Assim, podemos falar deste segundo tipo de política de reconhecimento como pautada não tanto pela redistribuição, mas pela diferenciação.

DP - Não existe sequer uma contagem dos quilombolas. Não seria a perpetuação de um descaso com esse povo? Isso decorre de um preconceito histórico. A própria contabilização da cor do povo brasileiro é recente. Isso expressa o que chamamos de racismo institucional. Seria tapar o sol com a peneira não reconhecer isso. Mas, na medida em que próprio Estado se obriga a superar tal situação, surgem outros problemas, com os quais lidamos hoje. Mesmo que exista vontade política, existe uma série de indefinições técnicas de como se deve realizar um levantamento como este. Afinal de contas, como se contam as comunidades quilombolas? Quais as ferramentas e instrumentos, quais critérios para inclusão das comunidades na conta? Existem diversas listas oficiais e não oficiais divergentes entre si. Existe uma lista da Funasa, outra do MEC, que são diferentes da lista do Incra ou da Seppir.

DP - De dez anos para cá? O ponto de partida é a partir da constituição de 1988, mas até que isso ganhasse corpo e o movimento quilombola se organizasse, levou tempo O primeiro grande encontro foi em 1995. Depois de ganhar corpo, teve um aumento de políticas.

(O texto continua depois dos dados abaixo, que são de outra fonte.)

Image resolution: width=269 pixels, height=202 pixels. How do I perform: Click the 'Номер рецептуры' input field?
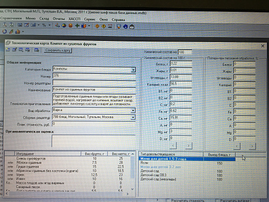tap(94, 83)
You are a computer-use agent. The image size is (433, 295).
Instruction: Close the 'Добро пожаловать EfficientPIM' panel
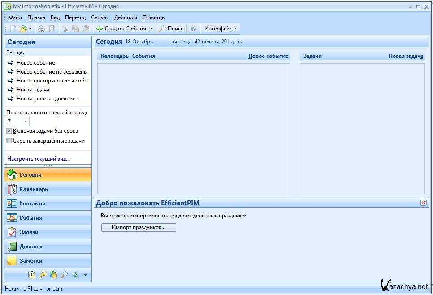tap(423, 203)
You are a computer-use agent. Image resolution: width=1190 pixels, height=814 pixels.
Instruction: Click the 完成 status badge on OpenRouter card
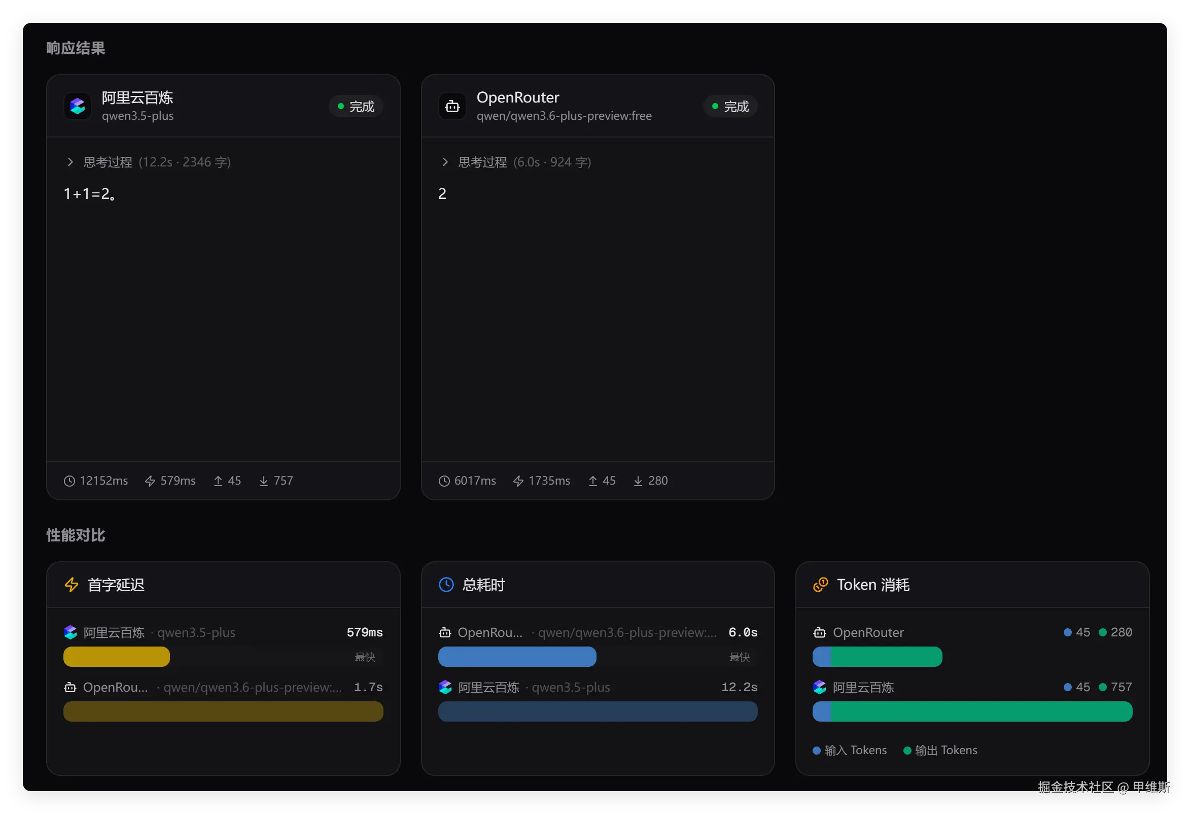pyautogui.click(x=730, y=107)
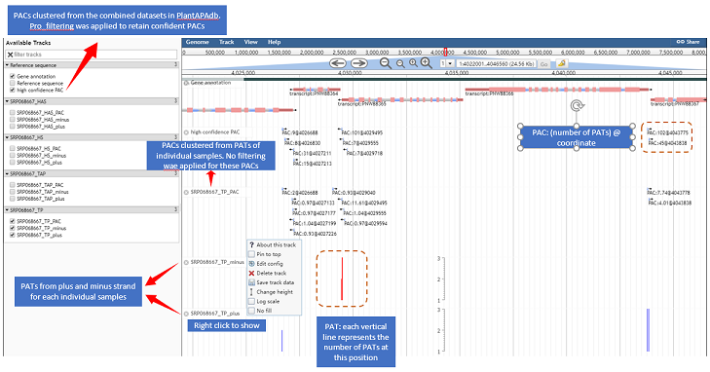The width and height of the screenshot is (710, 372).
Task: Click the small zoom in magnifier
Action: (413, 63)
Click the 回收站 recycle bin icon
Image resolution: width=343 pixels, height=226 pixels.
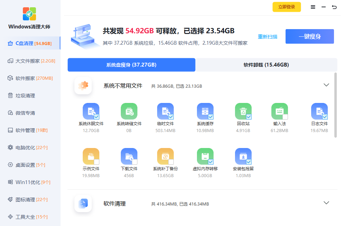tap(243, 111)
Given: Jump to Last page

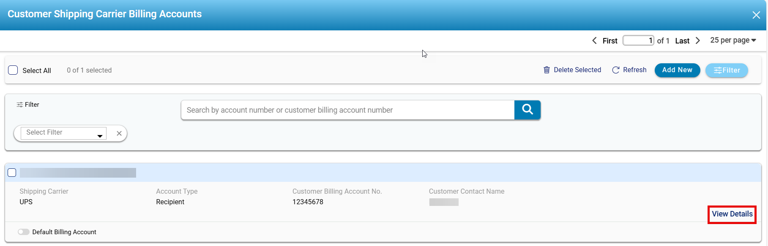Looking at the screenshot, I should pos(682,41).
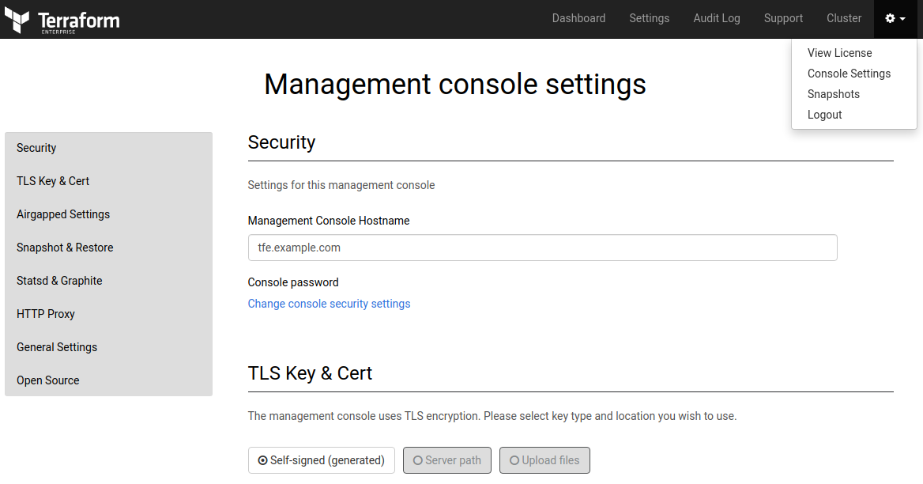Viewport: 923px width, 484px height.
Task: Choose Logout from the open menu
Action: coord(824,115)
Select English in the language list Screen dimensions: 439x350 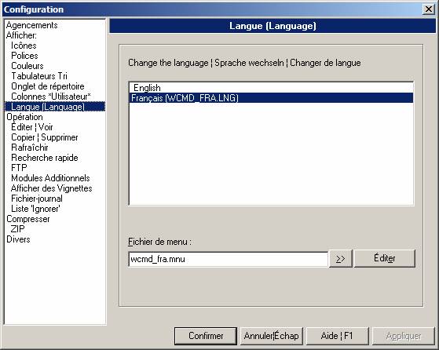click(x=271, y=88)
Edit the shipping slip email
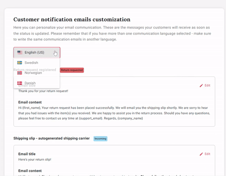This screenshot has width=226, height=176. tap(205, 154)
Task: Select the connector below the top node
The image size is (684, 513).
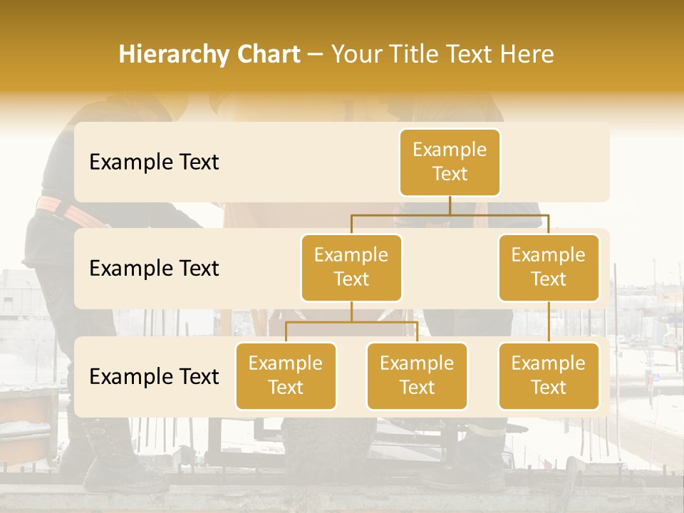Action: coord(450,204)
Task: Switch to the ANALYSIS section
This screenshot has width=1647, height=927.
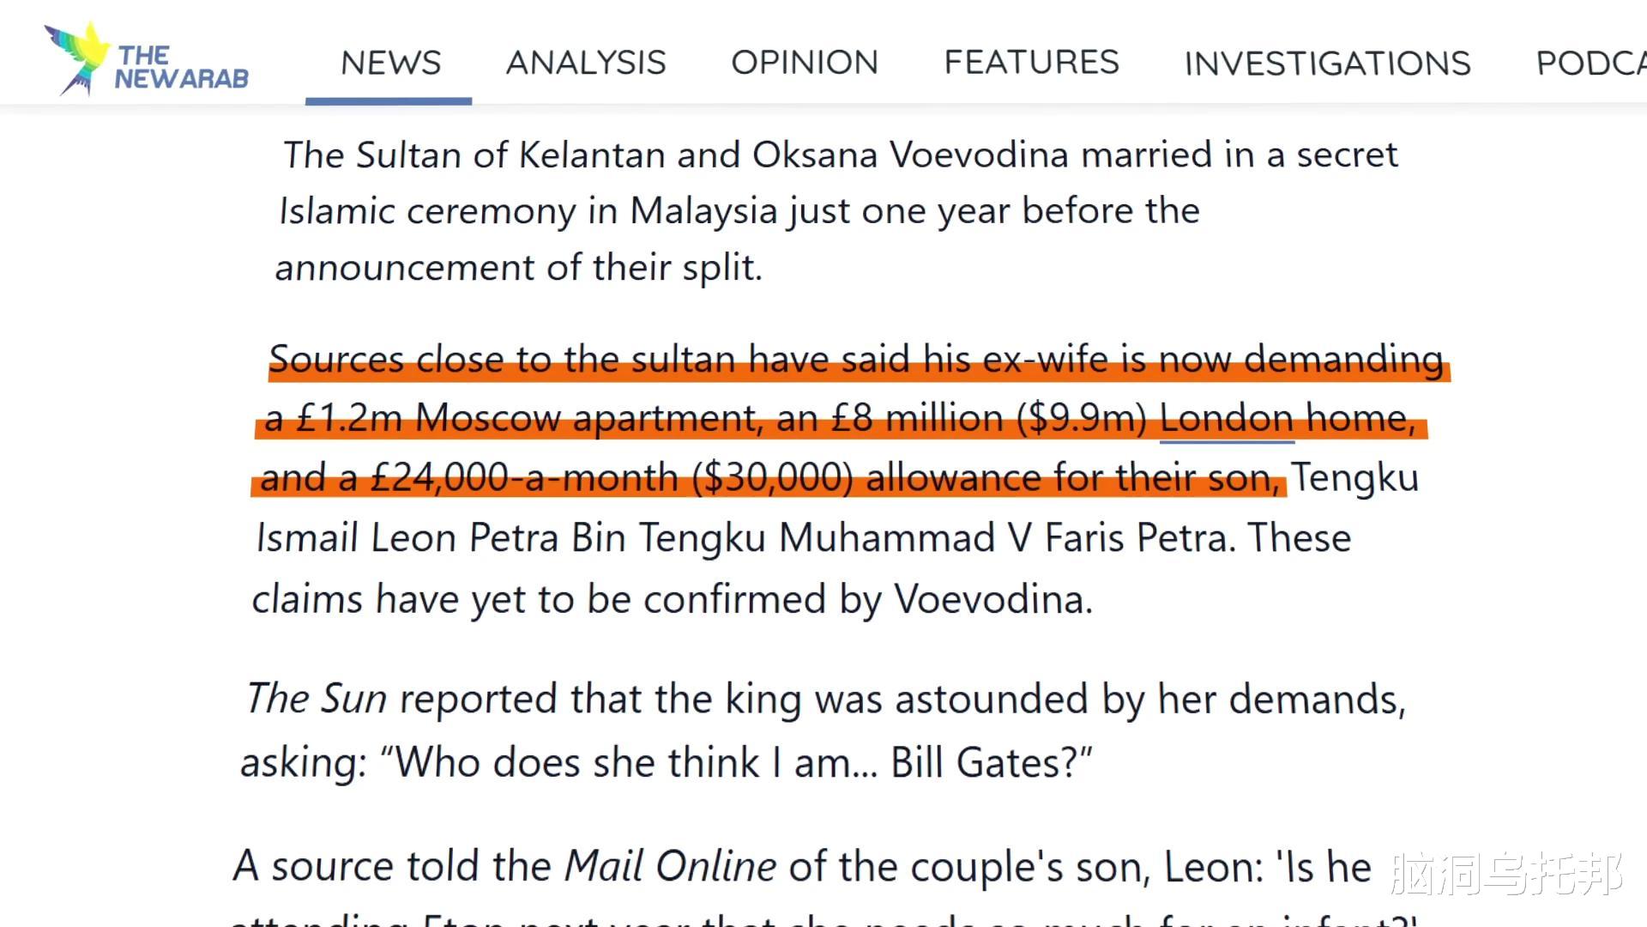Action: tap(586, 63)
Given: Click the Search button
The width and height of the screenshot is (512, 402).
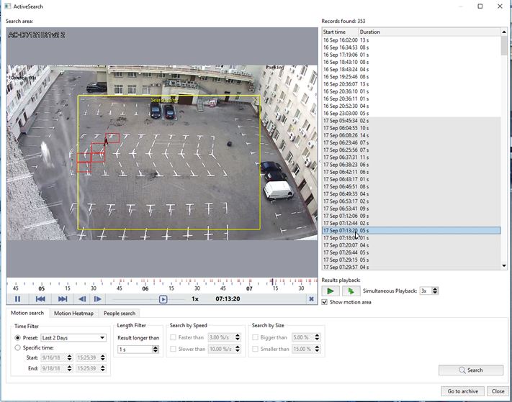Looking at the screenshot, I should click(x=470, y=370).
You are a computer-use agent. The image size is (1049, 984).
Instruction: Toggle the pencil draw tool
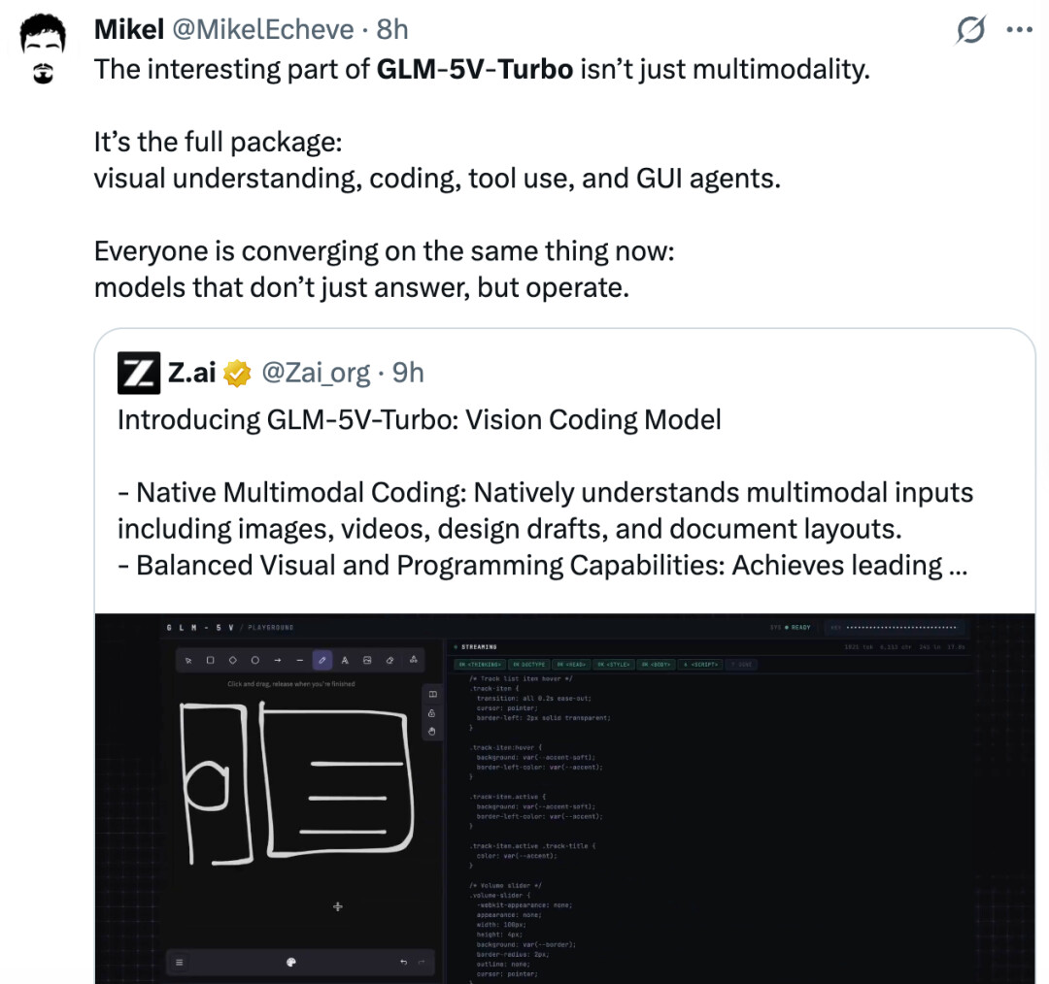(322, 660)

DP - Com relação a questão dos quilombolas de Alcântara, qual o simbolismo da conquista? Cada uma das diversas lutas quilombolas pela terra é fundamental porque abre precedentes. Definem o tipo de argumento que é considerado válido ou inválido na justiça. Isso é importante porque boa parte dos juízes julga a partir de uma concepção dicionarizada do termo quilombo. Por isso é possível ver absurdos como um procurador da república do Rio de janeiro usando como referência fundamental da sua decisão o verbete quilombos do dicionário Aurélio Buarque de Holanda, quando já existe mais de 10 anos de luta e de debates e uma larga bibliografia sobre o tema, que ele maliciosamente, insiste em desconhecer. O fato é que, seja por má fé ou por ignorância, parte da justiça continua desconhecendo esse debate e isso faz com que vitórias de grande visibilidade, como a de Alcântara, sejam fundamentais para sensibilizar o campo jurídico. Além do mérito de dar uma salvaguarda para a vida de centenas de camponeses, a decisão de Alcântara nos anima por mostrar que é possível fazer o Estado Brasileiro recuar em interesses que ele nomeava como estratégicos, em nome da tolerância, da diversidade social, dos direitos humanos. Isso vale em si mesmo e também vale em enorme e visível precedente que pode nos ajudar em outras situações, como a da Marambaia.